Voluntary muscular strength seems to require a certain length of time that a muscle is under tension and controlled reps do this better then fast reps. The prolonged duration of neural output is also important to increase the body's capacity to recruit muscle fibers. Obviously hypertrophy is best stimulated by slower reps or else olympia bodybuilders wold be using depth jumps to build up muscular legs! So, the importance of slower speed eccentrics or down and up reps is an increase in maximum voluntary strength and hypertrophy.
So it's not a matter of saying which is better. It's a matter of saying which is more appropriate at a given time.
Any singular training method tends to be less effective over time especially when the task requires a mix of strength qualities like maximal strength, reactive strength, explosive strength etc. Controlled eccentrics and regular down and up movements are less of a high intensity training method and thus can be used for longer periods of time without stagnation. They also stimulate muscle mass gains. Therefore, they can be effective for longer durations. A typical prescription might be that you would used forced intensification methods for 50-60% of the duration and volume that you would use other traditional methods. So use them when you need a quick increase in explosive ability but not all the time.

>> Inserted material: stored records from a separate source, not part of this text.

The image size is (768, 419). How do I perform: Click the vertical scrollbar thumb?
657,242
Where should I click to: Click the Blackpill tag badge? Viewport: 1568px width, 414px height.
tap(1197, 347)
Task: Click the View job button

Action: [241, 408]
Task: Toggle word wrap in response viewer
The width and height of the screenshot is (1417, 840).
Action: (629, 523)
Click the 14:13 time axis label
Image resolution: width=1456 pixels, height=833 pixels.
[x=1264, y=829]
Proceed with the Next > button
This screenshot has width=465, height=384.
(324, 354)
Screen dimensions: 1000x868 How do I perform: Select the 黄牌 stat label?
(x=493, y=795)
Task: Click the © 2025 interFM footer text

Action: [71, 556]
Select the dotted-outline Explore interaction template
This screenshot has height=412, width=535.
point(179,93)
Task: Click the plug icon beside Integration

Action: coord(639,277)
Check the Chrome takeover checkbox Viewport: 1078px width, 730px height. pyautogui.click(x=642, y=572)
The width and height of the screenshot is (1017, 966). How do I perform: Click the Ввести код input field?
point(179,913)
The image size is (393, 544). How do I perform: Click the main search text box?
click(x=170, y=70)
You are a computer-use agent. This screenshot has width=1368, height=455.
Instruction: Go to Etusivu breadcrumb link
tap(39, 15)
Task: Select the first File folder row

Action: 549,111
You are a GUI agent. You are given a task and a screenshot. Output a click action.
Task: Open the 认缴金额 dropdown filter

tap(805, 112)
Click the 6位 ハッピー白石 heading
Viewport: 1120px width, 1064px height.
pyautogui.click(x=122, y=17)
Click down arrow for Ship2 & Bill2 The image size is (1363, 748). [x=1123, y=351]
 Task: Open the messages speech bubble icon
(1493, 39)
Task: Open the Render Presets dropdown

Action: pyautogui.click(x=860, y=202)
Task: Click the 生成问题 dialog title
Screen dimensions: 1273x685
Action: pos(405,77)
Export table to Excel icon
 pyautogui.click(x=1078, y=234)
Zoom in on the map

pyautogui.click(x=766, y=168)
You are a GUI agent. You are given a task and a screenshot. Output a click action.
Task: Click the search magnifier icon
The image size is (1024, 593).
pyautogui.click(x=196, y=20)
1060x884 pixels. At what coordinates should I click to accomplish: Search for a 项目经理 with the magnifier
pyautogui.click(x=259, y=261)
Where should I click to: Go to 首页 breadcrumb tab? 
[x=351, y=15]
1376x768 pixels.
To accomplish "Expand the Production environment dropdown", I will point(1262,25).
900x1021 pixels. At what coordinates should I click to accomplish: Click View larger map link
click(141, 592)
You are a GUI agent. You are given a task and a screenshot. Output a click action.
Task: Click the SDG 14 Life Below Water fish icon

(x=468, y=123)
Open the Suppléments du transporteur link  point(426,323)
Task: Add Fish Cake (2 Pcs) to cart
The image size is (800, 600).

So if you did an 8 week hypertrophy and maximum strength focused phase your "shock" phase might be 4-5 weeks.
A complete peaking cycle might look something like this.
GPP- 3-4 weeks
concentrated strength loading - 7-12 weeks (unload every 4th week)
GPP- 2-3 weeks (hit everything but take it easy)
shock loading (forced intensification) 4-6 weeks
You could have 2-3 of those cycles per year.
As for the methods have a look at my article "Becoming a Fast Twitch Machine." As for individuality, yes you can also incorporate that with the above scheme. The rough aproach might be "general" but the specific parameters would be individualized.